## Your assignment
Those lines of the data that hold the word "agent" are to be copied out.

——

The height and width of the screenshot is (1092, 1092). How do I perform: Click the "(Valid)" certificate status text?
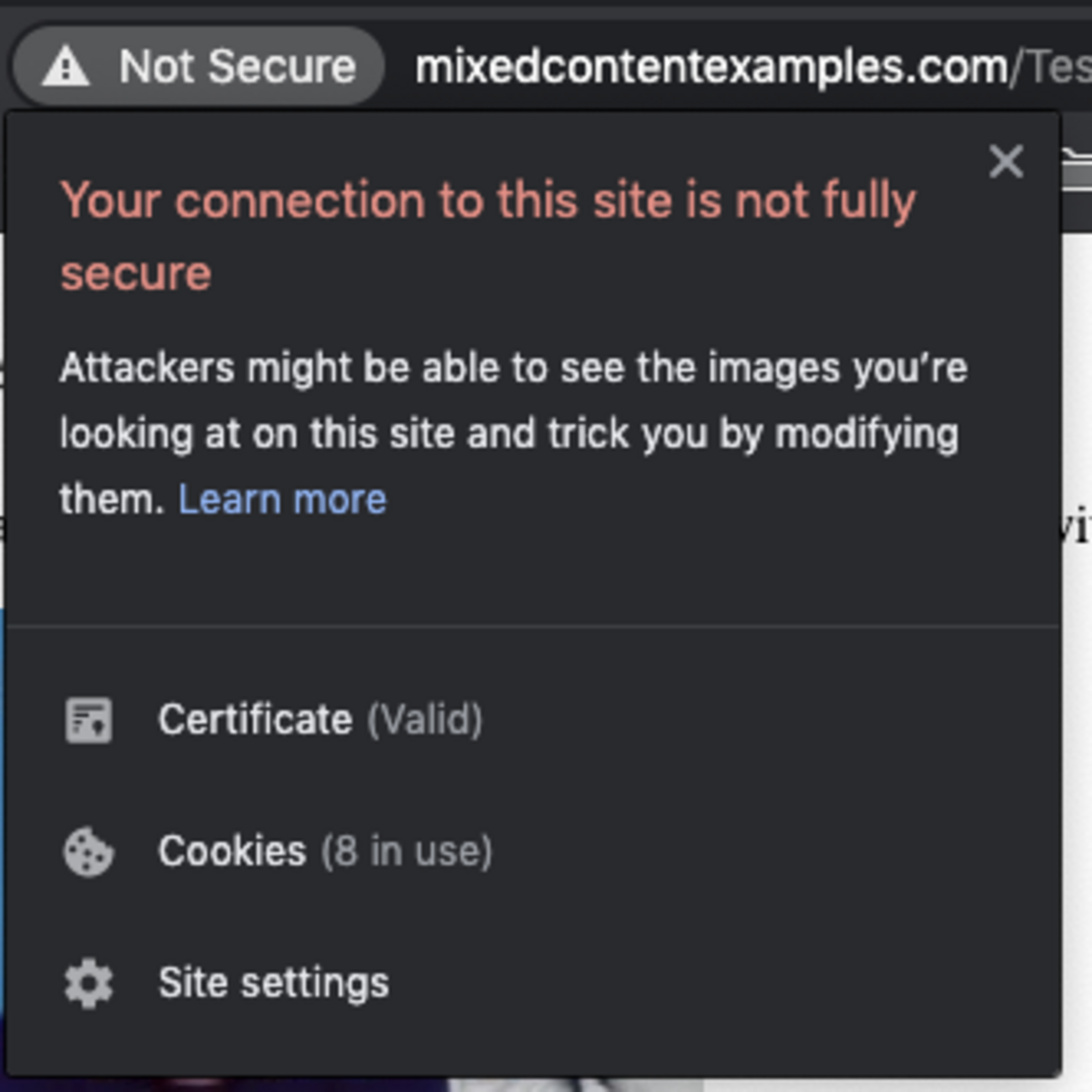425,720
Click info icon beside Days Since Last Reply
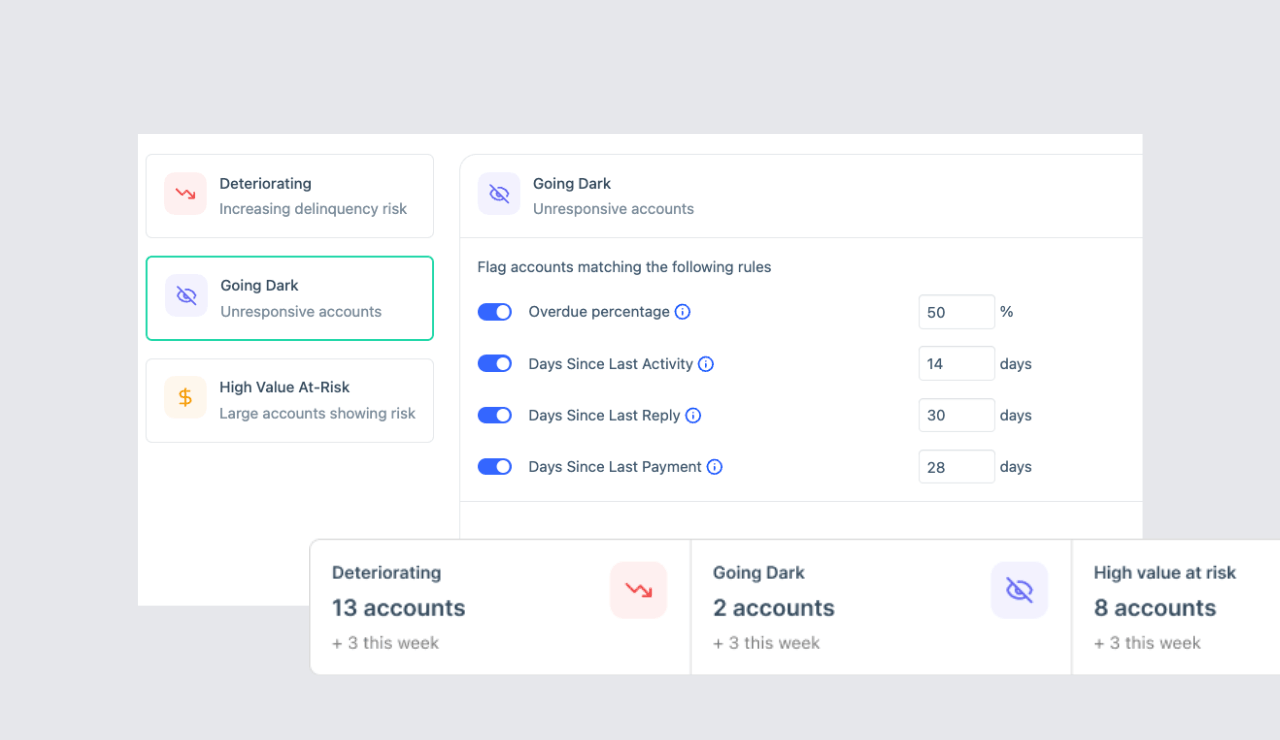The height and width of the screenshot is (740, 1280). (693, 415)
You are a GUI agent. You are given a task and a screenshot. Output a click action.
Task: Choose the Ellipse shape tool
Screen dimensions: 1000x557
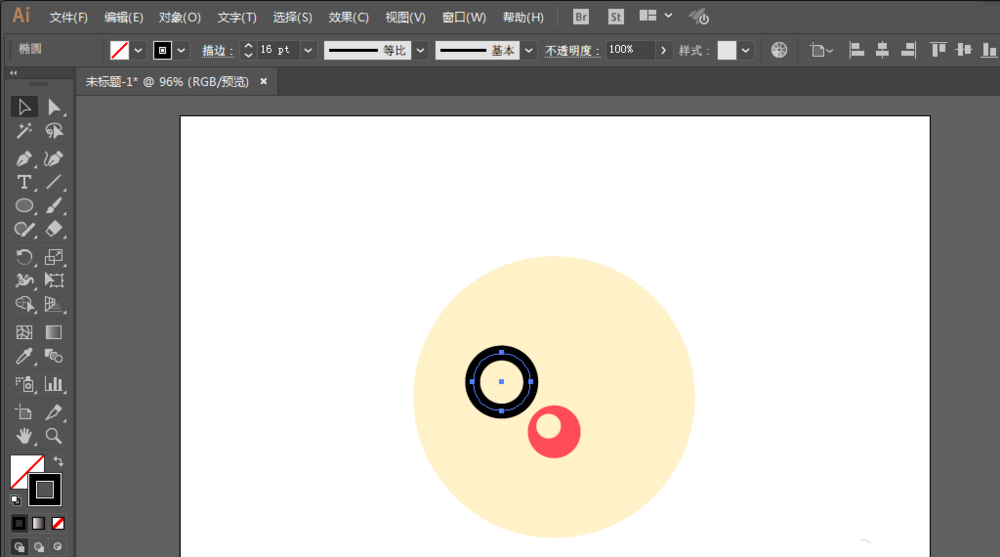click(24, 206)
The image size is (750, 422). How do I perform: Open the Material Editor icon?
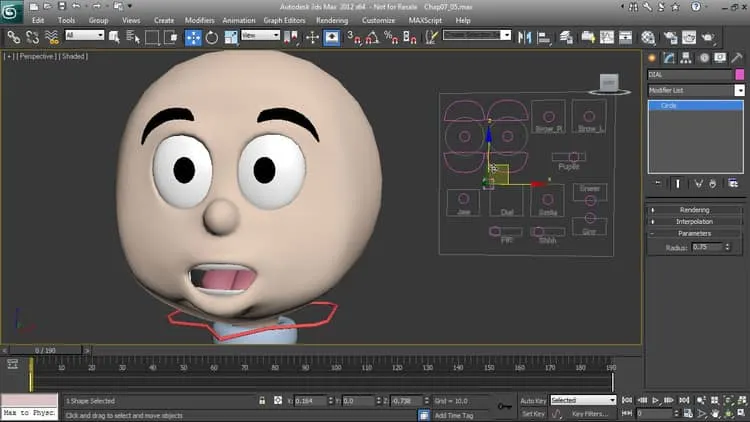coord(648,37)
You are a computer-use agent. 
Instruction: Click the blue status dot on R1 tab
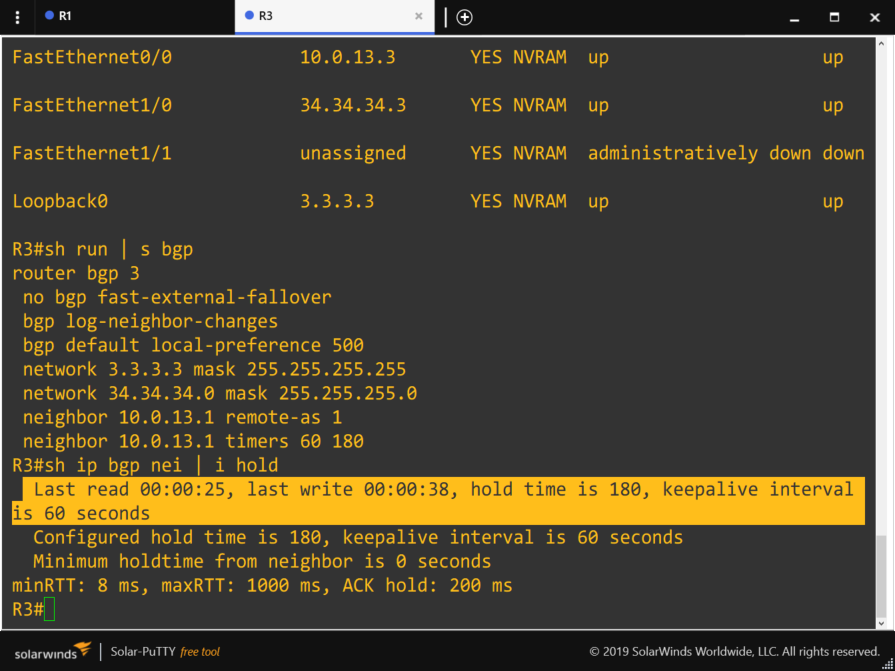tap(50, 16)
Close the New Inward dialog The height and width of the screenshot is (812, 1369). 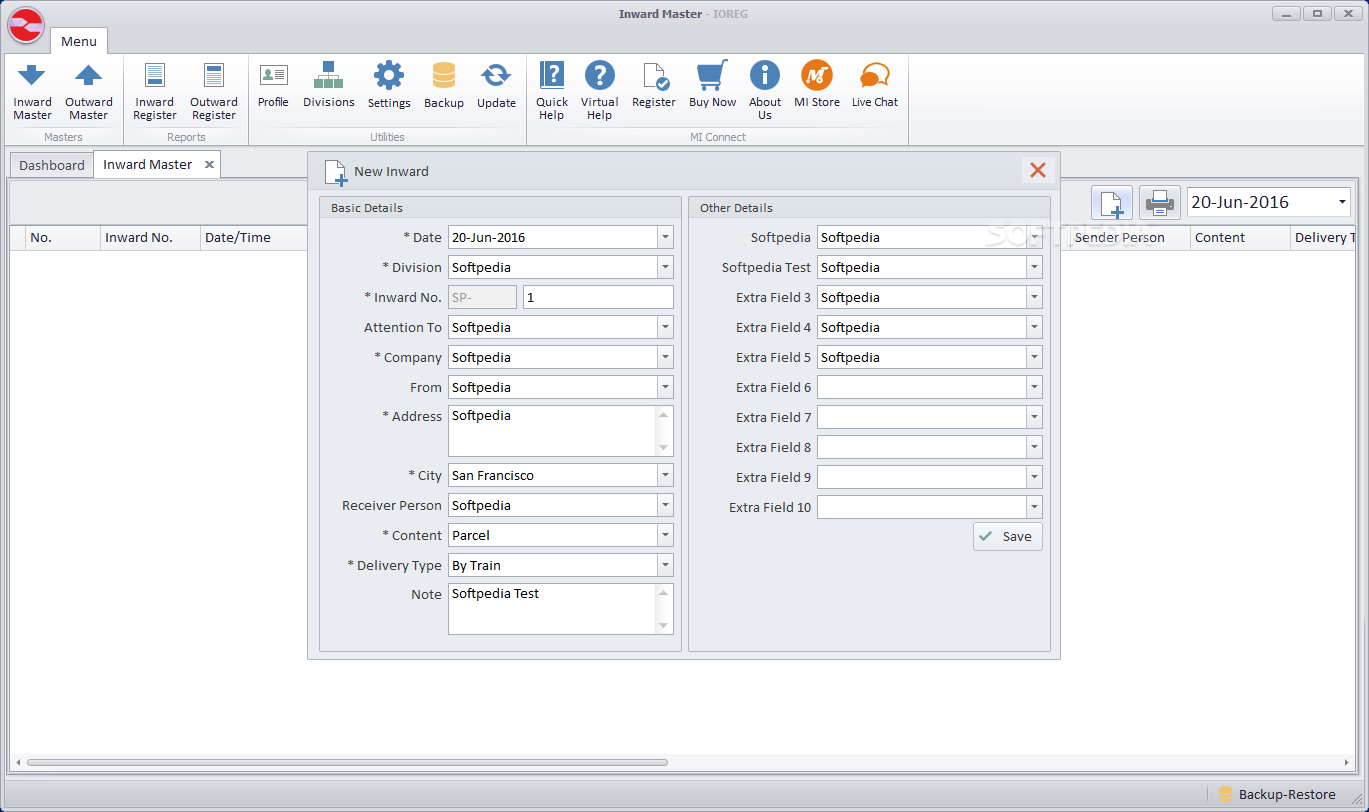(1037, 171)
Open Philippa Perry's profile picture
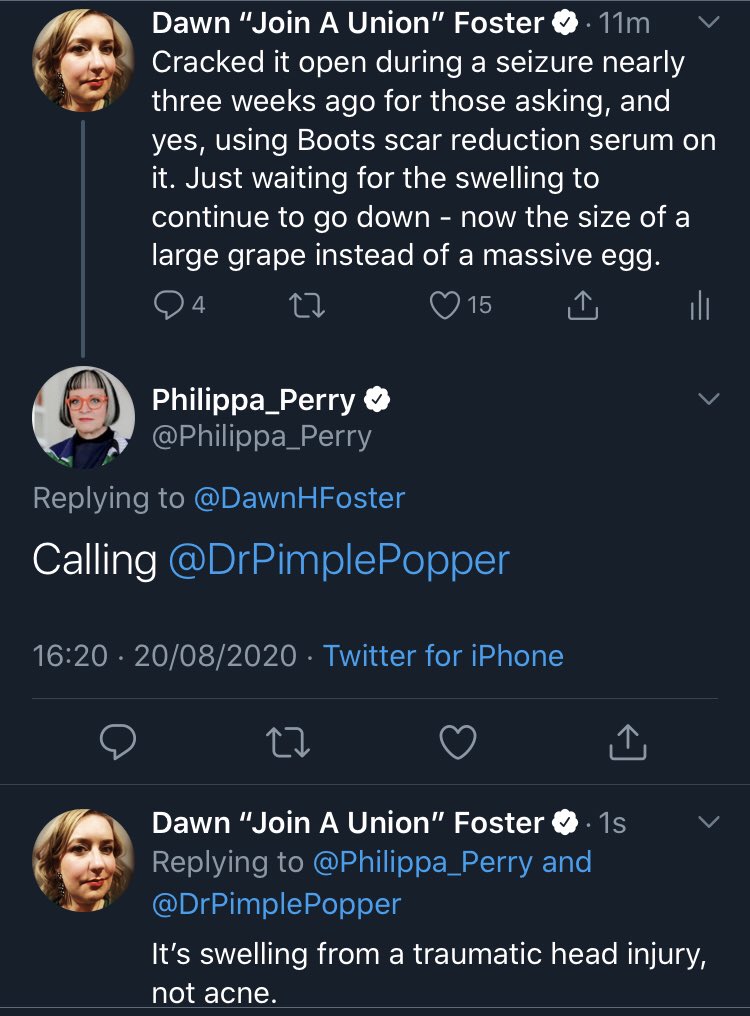Image resolution: width=750 pixels, height=1016 pixels. point(83,417)
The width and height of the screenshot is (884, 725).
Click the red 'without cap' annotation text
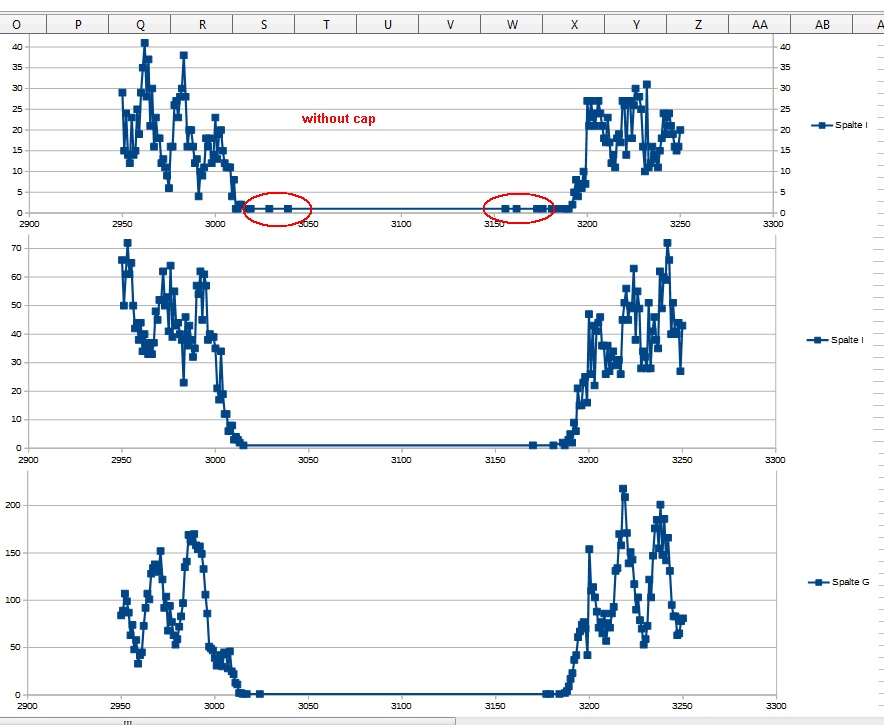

——

## Exercise output
You are a GUI agent. You are given a task and a screenshot. Output a click action.
You are a computer-use agent. 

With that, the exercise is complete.